>>82204996
Are you familiar with Machine Politics?
https://en.wikipedia.org/wiki/Political_machine#1930s_to_1970s
In the 1930s, James A. Farley was the chief dispenser of the Democratic Party's patronage system through the Post Office and the Works Progress Administration (WPA) which eventually nationalized many of the job benefits machines provided. The New Deal allowed machines to recruit for the WPA and Civilian Conservation Corps, making Farley's machine the most powerful. All patronage was screened through Farley, including presidential appointments.
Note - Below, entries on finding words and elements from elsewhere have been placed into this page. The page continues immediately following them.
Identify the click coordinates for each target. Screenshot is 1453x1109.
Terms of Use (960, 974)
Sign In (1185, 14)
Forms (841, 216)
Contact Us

The New Deal machine fell apart after he left the administration over the third term issue in 1940. Those agencies were, for the most part, abolished in 1943, and the machines suddenly lost much of their patronage.
https://en.wikipedia.org/wiki/Tammany_Hall
Tammany Hall exemplified Machine politics in New York
https://en.wikipedia.org/wiki/Byrd_machine
While the Byrd Organization dominated politics in Virginia
These government jobs aren't necessarily "providing public goods". Instead they might be networks of political patronage that reward insiders.
https://www.npr.org/sections/money/2012/12/18/167265874/episode-424-how-much-is-a-firefighter-worth
If you would like a real life example of this, you could compare how much a Fire Department spends on fighting fires, vs how much a Fire Department sends on Pensions, or administrative costs.